- _TASK GOAL_: Every line below that mentions the word "agent" should be copied out.

[Dataset entries]
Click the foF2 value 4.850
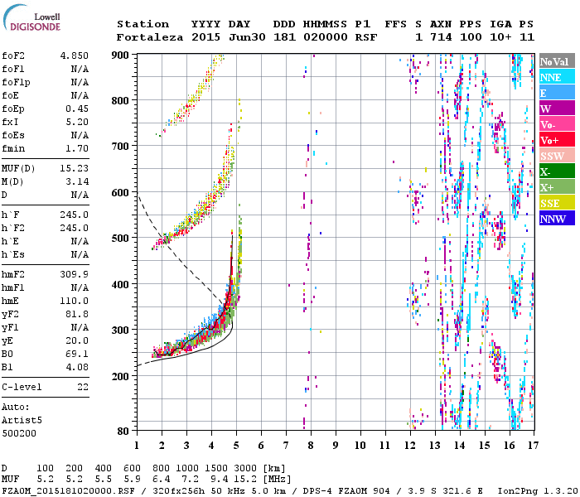This screenshot has width=580, height=497. pyautogui.click(x=74, y=55)
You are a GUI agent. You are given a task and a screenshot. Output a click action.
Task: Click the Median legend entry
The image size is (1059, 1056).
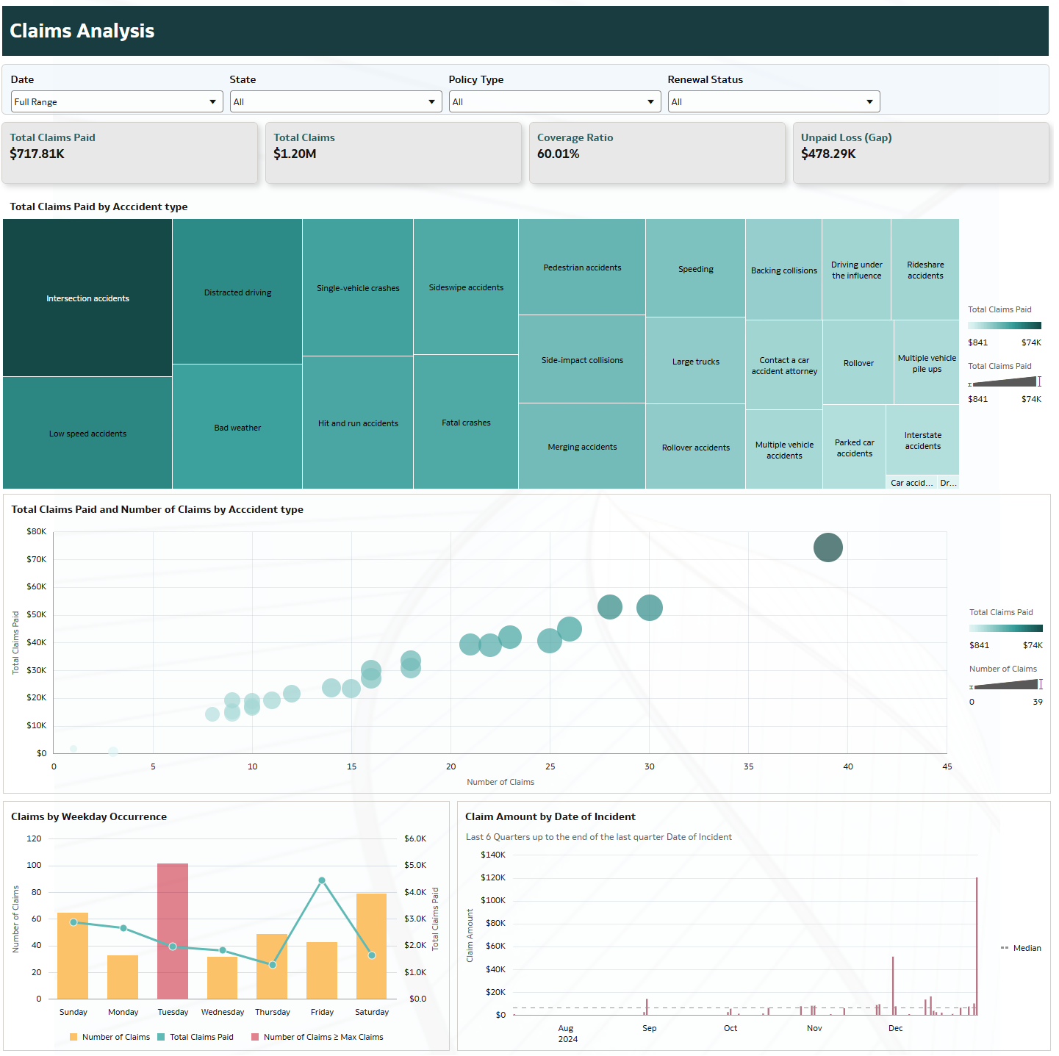pyautogui.click(x=1021, y=948)
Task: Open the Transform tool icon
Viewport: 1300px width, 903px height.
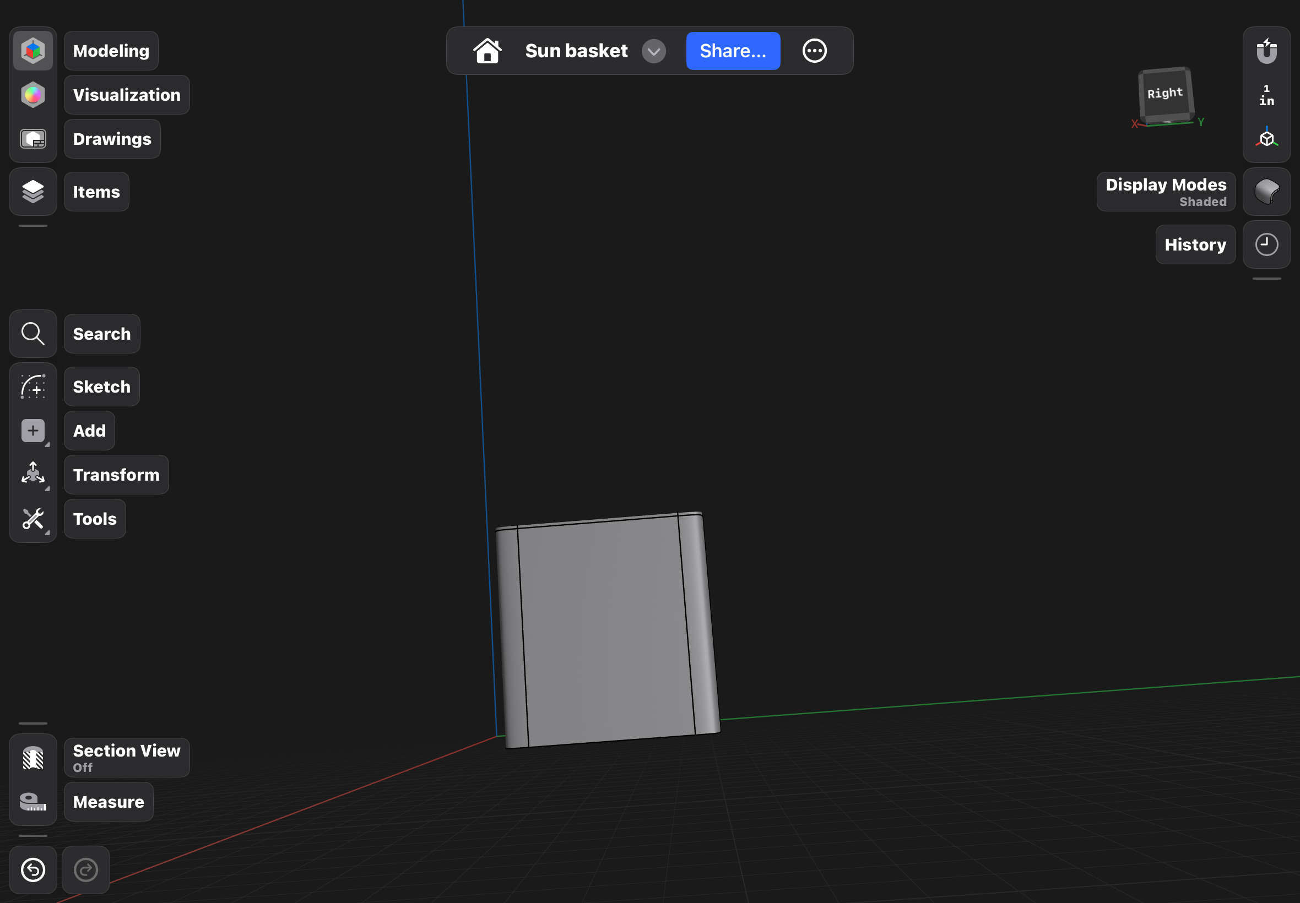Action: [x=33, y=475]
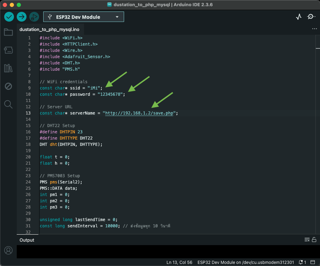320x266 pixels.
Task: Open the Search sidebar panel
Action: (8, 104)
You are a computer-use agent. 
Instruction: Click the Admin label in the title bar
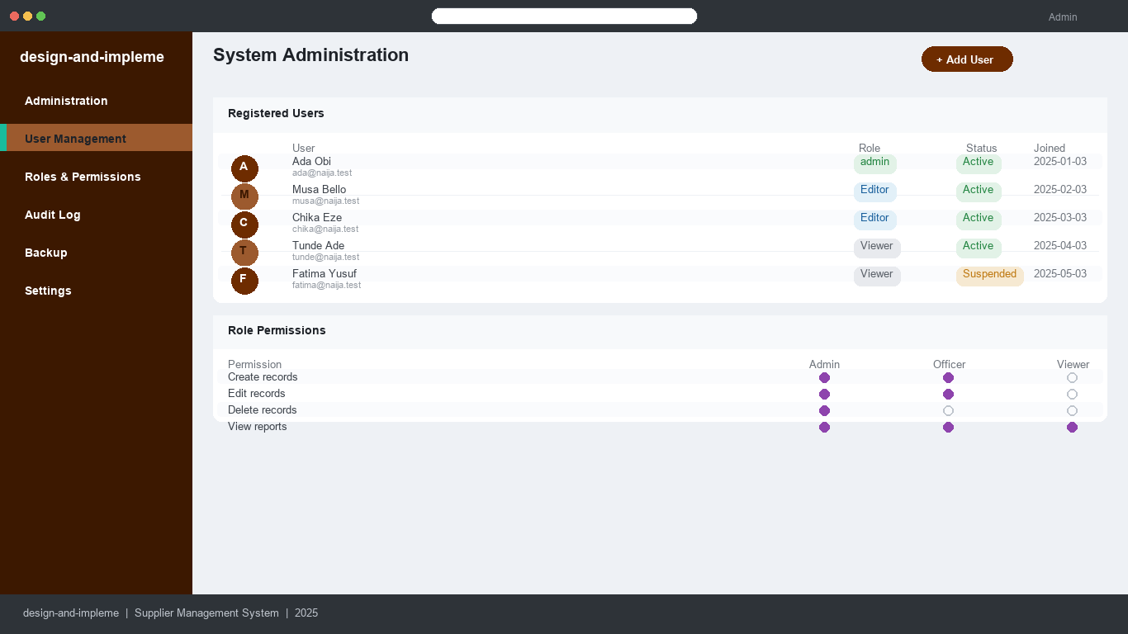click(x=1063, y=17)
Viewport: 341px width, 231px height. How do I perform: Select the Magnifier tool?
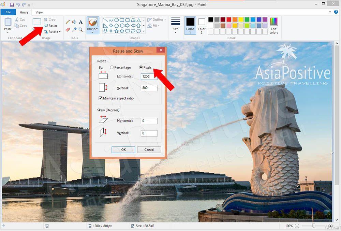pos(81,30)
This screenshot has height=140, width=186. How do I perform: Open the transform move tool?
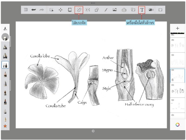pos(60,10)
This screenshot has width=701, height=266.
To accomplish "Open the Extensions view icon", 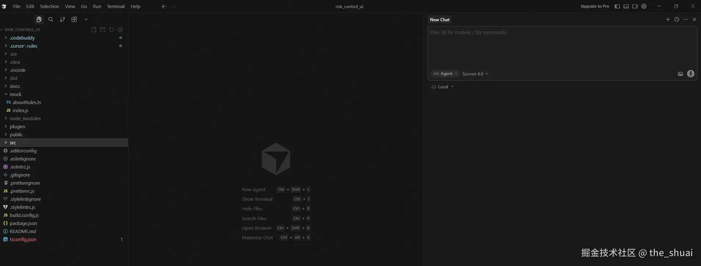I will [x=74, y=19].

- _TASK RESPONSE_:
You are a GUI agent. You are given a task and a screenshot. Output a click action.
You are a computer-use agent. 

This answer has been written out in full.